*Text passage:*
######

Treatment of Product Costs
Assign to inventory as incurred; expense through COGS when inventory is sold (i.e., in accordance with the matching principle)
Direct Cost
Costs that can be easily and conveniently traced to a specified cost object. Example: Sales commission paid; direct material used.
Indirect Cost
Costs that cannot be easily and conveniently traced to a specified cost object. Example: HR costs; rent for space that houses 4 production.
Factory Labor includes:
Direct Labor and Indirect Labor
Costs are classified two ways:
Direct or Indirect
Account Analysis
Each account under consideration is classified as variable or fixed based on the analyst's prior knowledge about how costs behave- limited in value.
Treatment of Period Costs
Expensed in the period incurred (or allocated among periods benefitted for costs such as prepaid rent, supplies or depreciation).
Indirect Labor
Factory labor that is difficult to trace each unit so it is included as part of manufacturing overhead. Example: For a t-shirt manufacturer: -salary for factory supervisor -wages for factory janitorial staff
Manufacturing Overhead
Included all manufacturing costs except direct materials and direct labor. These costs cannot be easily traced to specific units produced (also called indirect manufacturing cost, factory overhead, and factory burden). Includes indirect materials used in production. Includes indirect labor.
Selling Costs
Includes all costs necessary to secure customer orders and get the finished product into the hands of the customer. Example: Sales salaries and commissions, travel expenses, delivery expense (to customer), marketing expense.
Product Cost
Includes all costs required to purchase or manufacture inventories. For a Retailer: includes cost of purchasing inventory. For a Manufacturer: includes all costs required to manufacture inventories.
Administrative Costs
Includes all executive, organizational, and clerical costs associated with the general management of an organization. Example: Administrative salaries, clerical wages, R&D expenses, etc.
Common Costs
Indirect costs incurred to support a number of cost objects. These costs cannot be traced to an individual cost object.

######

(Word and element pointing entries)
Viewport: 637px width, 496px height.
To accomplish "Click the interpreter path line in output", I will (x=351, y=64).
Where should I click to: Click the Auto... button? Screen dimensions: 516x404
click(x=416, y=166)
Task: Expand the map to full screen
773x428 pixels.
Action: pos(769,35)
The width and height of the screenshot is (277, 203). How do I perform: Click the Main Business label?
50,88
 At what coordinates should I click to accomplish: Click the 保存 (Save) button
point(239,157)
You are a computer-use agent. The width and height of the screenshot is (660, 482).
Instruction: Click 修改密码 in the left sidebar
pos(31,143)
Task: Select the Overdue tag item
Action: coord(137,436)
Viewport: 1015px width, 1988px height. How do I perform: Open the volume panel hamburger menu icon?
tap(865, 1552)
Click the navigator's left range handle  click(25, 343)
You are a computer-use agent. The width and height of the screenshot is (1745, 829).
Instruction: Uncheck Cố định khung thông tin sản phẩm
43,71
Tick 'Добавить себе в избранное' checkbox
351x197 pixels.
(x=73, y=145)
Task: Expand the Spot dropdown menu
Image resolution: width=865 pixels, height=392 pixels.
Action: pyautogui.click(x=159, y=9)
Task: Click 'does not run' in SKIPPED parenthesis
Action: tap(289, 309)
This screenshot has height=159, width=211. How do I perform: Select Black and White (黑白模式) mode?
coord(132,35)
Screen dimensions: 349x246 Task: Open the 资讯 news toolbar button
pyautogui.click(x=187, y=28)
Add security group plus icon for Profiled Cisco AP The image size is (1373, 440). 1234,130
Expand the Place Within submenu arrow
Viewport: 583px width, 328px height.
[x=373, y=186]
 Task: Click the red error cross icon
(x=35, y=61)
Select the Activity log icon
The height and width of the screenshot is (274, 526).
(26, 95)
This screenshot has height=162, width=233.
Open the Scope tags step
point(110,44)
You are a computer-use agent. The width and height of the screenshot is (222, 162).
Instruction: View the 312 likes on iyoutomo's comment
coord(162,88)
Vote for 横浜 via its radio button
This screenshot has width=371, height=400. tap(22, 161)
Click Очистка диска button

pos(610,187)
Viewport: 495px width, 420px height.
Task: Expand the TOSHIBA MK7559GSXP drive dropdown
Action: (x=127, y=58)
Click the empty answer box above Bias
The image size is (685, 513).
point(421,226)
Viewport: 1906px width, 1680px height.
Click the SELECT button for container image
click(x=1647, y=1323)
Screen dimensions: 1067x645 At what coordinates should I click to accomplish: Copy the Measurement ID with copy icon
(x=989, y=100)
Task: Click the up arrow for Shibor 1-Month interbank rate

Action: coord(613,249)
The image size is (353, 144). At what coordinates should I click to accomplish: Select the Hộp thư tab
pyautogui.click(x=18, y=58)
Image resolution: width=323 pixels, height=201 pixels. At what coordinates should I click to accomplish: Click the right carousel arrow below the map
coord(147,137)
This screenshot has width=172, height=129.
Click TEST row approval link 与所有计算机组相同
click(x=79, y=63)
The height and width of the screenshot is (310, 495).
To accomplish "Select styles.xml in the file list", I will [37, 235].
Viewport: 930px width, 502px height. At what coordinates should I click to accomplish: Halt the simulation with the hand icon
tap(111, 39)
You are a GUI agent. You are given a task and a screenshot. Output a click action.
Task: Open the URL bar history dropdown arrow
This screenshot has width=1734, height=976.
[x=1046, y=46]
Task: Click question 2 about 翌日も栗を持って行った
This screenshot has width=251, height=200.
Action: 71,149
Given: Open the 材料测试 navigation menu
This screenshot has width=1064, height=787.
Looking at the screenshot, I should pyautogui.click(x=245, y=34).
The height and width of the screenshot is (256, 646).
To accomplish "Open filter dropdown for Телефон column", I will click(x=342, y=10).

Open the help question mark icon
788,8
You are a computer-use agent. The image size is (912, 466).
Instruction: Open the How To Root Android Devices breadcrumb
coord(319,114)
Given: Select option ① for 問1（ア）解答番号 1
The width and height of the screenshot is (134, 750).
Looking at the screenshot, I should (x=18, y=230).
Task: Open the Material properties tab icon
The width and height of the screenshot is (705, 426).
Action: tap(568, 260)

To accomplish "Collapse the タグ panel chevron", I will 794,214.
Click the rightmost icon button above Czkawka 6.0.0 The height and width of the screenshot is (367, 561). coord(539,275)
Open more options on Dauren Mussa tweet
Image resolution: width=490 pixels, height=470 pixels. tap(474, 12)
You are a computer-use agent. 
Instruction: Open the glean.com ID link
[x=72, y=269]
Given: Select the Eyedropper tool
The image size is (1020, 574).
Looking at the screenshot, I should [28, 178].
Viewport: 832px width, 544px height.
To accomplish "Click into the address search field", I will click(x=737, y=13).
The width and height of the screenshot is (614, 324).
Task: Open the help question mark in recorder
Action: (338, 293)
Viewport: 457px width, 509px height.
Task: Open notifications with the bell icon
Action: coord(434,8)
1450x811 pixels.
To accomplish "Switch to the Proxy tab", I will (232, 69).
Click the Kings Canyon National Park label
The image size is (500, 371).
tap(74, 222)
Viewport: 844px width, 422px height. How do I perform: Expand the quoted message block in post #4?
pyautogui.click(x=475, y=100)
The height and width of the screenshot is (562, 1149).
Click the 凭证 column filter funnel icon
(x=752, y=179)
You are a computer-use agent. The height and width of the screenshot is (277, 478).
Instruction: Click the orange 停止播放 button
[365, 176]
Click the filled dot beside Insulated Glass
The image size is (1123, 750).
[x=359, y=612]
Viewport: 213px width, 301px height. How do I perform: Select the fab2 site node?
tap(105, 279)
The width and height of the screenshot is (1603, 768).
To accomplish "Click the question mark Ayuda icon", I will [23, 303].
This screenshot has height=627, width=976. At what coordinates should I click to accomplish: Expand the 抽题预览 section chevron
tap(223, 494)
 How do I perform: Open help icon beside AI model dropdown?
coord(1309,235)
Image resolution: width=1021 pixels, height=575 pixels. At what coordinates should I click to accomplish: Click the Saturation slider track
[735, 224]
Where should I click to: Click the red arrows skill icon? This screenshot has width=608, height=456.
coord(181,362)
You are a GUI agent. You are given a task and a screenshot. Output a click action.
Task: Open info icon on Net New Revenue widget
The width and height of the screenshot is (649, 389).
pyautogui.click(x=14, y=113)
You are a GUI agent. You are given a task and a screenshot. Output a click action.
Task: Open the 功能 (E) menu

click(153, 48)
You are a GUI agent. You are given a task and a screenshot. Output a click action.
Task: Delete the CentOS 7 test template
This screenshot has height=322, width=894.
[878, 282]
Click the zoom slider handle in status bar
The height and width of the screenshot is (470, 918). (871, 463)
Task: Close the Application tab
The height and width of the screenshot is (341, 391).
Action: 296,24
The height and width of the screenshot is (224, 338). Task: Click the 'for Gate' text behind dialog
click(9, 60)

######

*Tasks:*
[1] Answer these questions from the cost accounting glossary.
(a) What two kinds of labor does factory labor include?
(b) What other names for manufacturing overhead does the glossary give?
(c) What examples of indirect labor are given for a t-shirt manufacturer?
[2] Translate this sentence from the cost accounting glossary into Spanish: "These costs cannot be traced to an individual cost object."
[3] Write what comes next in the cost accounting glossary, picking up after its entry on common costs.

*Expected responses:*
[1]
(a) Direct labor and indirect labor.
(b) Indirect manufacturing cost, factory overhead, and factory burden.
(c) The salary for the factory supervisor and the wages for the factory janitorial staff.

[2] Estos costos no se pueden rastrear hasta un objeto de costo individual.

[3]
Relevant Range
Is the operating range over which a firm finds it practical to operate in the short-run. -It is the range of activity within which the assumptions made about cost behavior are valid. For example, outside the relevant range total fixed cost may NOT remain constant. -The relevant range of activity pertains to fixed cost as well as variable costs.
Direct Labor
Labor costs that can be easily traced to individual units of product (aka "Touch Labor"). Example: Sewing machine operator for a t-shirt manufacturer.
Other Examples of Manufacturing OH:
Maintenance and repairs on production equipment, heat and light, property taxes, depreciation, insurance, etc. on manufacturing facilities. (i.e., facilities costs that are related to operating the factory).
Indirect Materials
Materials that are relatively insignificant to the product; not worth tracing to each unit so are treated as part of manufacturing overhead. Example: For a t-shirt manufacturer: -Thread, oil for sewing machines -Scissors (i.e. small tools)
Scattergraph Method
Plot historical observations for cost and activity; then fit a line to the points so as to minimize deviations.
The four main purposes for different cost classifications:
Preparing external financial reports, predicting cost behavior, assigning costs to cost objects, and decision making.
Direct Material
Raw material that becomes an integral part of the finished product and whose costs can be conveniently traced to it. -Can be natural resources or parts purchased from another company. Ex: wood for table, wax for a candle, fabric for a t-shirt manufacturer.
Raw Material
Refers to any materials that go into the final product and includes both DIRECT and INDIRECT materials.
Cost Behavior
Refers to how a cost will react to changes in the level of activity. Understanding cost behavior facilitates planning and controlling.
Cost Structure
Refers to the relative proportion of each type of cost in an organization (Variable Cost vs Fixed Cost).
Committed Fixed Costs
Represent investment with a multi-year planning horizon that cannot be easily adjusted in the short term. Ex: Facilities cost; presidents salary
Traditional Format
Sales Less: COGS Gross Margin Less: Selling & Administrative Expenses Net Operating Income
What is the equation for a cost line?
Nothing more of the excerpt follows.